Ask HN: Archive a MySQL database

tmm1 · on Jan 19, 2009

http://www.xaprb.com/blog/2006/05/02/how-to-write-efficient-...

http://www.maatkit.org/doc/mk-archiver.html

wenbert · on Jan 19, 2009

Thanks for this. This is what I am looking for.

jfarmer · on Jan 19, 2009

This is the correct answer.

chadr · on Jan 19, 2009

Here is what I do with mysql 5.1 and my innodb tables on Linux...

mysqldump --single-transaction --skip-lock-tables --all-databases | gzip > "/some/directory/backup-`hostname`-hourly-`date +%H`.sql.gz"

These two options are important: --single-transaction and --skip-lock-tables. At least in mysql 5.1, mysqldump defaults to locking each table before dumping it (not good if you have a busy app and large db).

I run the above in a cron once per hour. It gives me 24 hours worth of hourly backups. I then use rsnapshot (http://www.rsnapshot.org/) to store daily, weekly, and monthly backups offsite.

I also run my backups with a low priority (nice -n 19) so that my application gets higher priority than the backup script.

chadr · on Jan 19, 2009

One last thing... mysqldump has the following option:

-w, --where=name Dump only selected records; QUOTES mandatory!

You can probably use this to backup just the rows you are interested in and then delete them once you are sure the are properly archived.

agotterer · on Jan 19, 2009

One of the ways we archive data is by setting an archive cutoff point. So say we only need the last 6 months of data... Every month we will run a script that takes anything older then 6 months and move it to a separate table (or database). Obviously this solution isnt perfect for every situation. But depending on how much data you have for each row, a million rows usually isnt all that much. So far example we may have a table called "data" and a second table called "data_archive". This will keep the data table and indexes small and manageable.

You should of course still backup your data since the archive is really just a reference.

wenbert · on Jan 19, 2009

This makes sense. But I imagine it that it will be complicated provided that one table has a lot of other dependent tables associated with it. Am I right to assume this?

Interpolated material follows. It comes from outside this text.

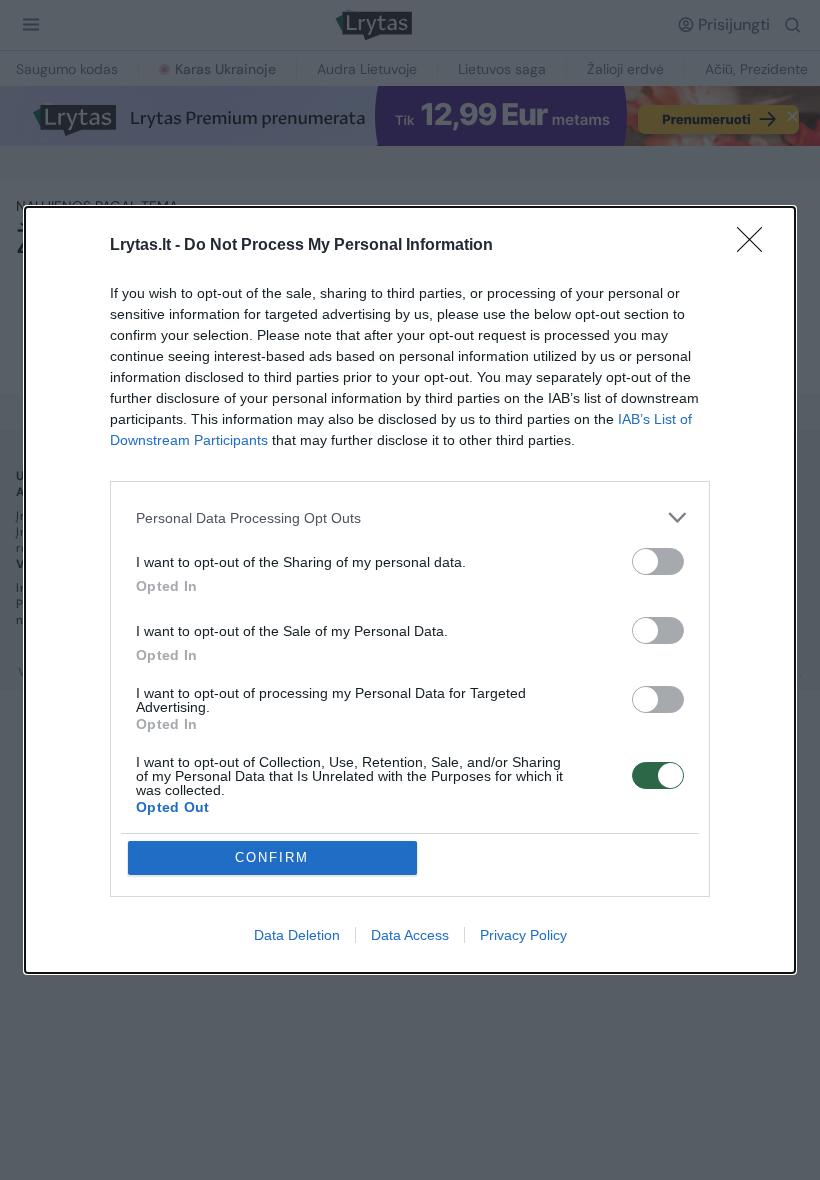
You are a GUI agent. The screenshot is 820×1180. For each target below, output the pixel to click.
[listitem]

Perhaps if I had foreseen this, I would have made my database schema easier to archive. :-(

brianr · on Jan 19, 2009

If you can't afford downtime, check out Innodb Hot Backup (a commercial product sold by oracle).

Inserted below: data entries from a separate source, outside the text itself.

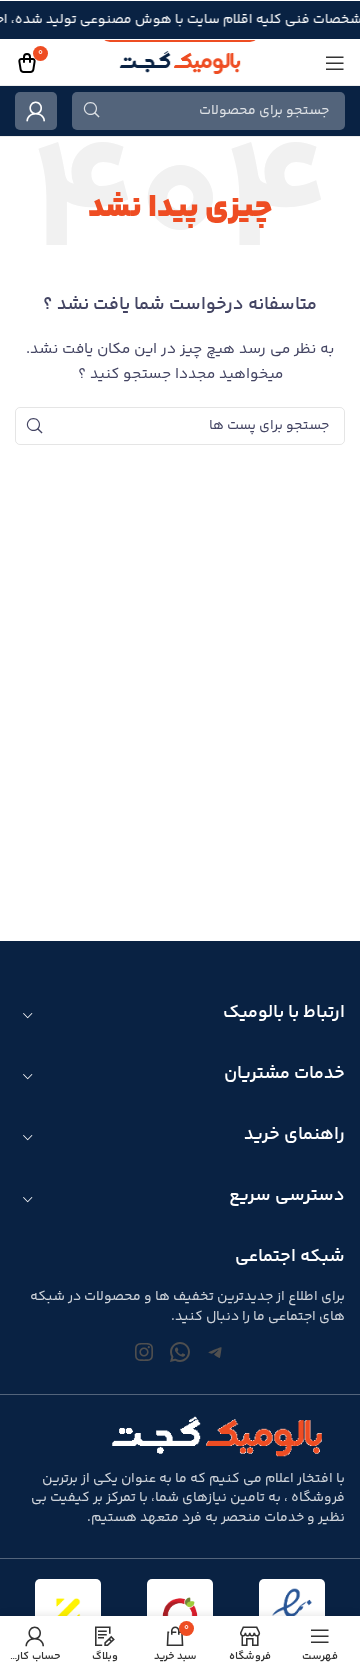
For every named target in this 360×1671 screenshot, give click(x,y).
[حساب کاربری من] (36, 111)
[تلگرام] (216, 1352)
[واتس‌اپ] (180, 1352)
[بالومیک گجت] (180, 63)
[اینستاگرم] (144, 1352)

If you already happen to be using LVM, check out this post: http://www.mysqlperformanceblog.com/2006/08/21/using-lvm-for...

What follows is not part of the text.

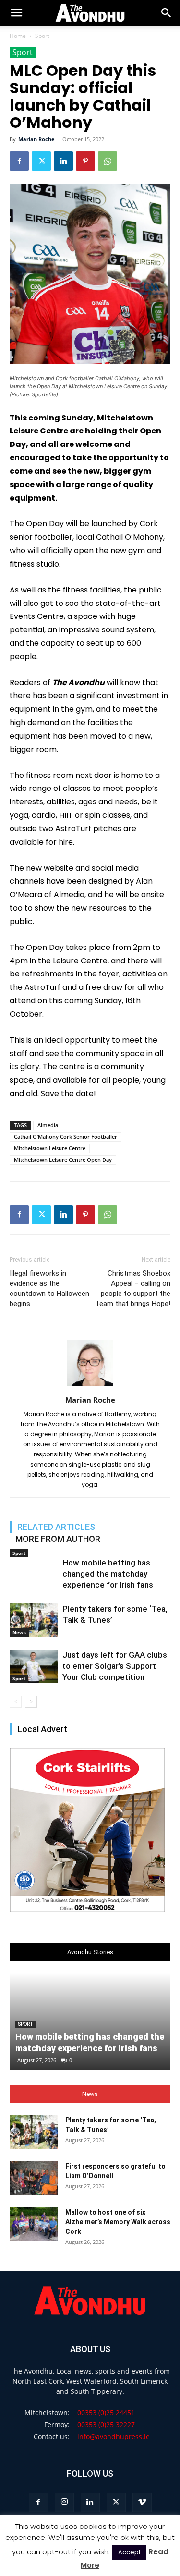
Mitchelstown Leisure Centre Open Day (63, 1159)
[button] (166, 13)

Otherwise, you're going to have some downtime, which could range from a few seconds to a lot longer depending (mostly) on the size of your data. The simplest way is using mysqldump, but that may be too slow (probably not though, unless you have really low-end hardware, 1m records isn't that many).

There are faster (and less straightforward) ways, which basically involve: -stop the server -copy the data directory somewhere else -restart the server

Google is your friend here. If you have a spare server, you might also consider setting up replication so that the next time you want to back up your data, you can take it from a slave and it won't require any downtime.

gojomo · on Jan 19, 2009

This technique using LVM snapshots always struck me as the optimal way to achieve negligible-downtime backups of even largish databases:

http://blog.dbadojo.com/2007/09/mysql-backups-using-lvm-snap...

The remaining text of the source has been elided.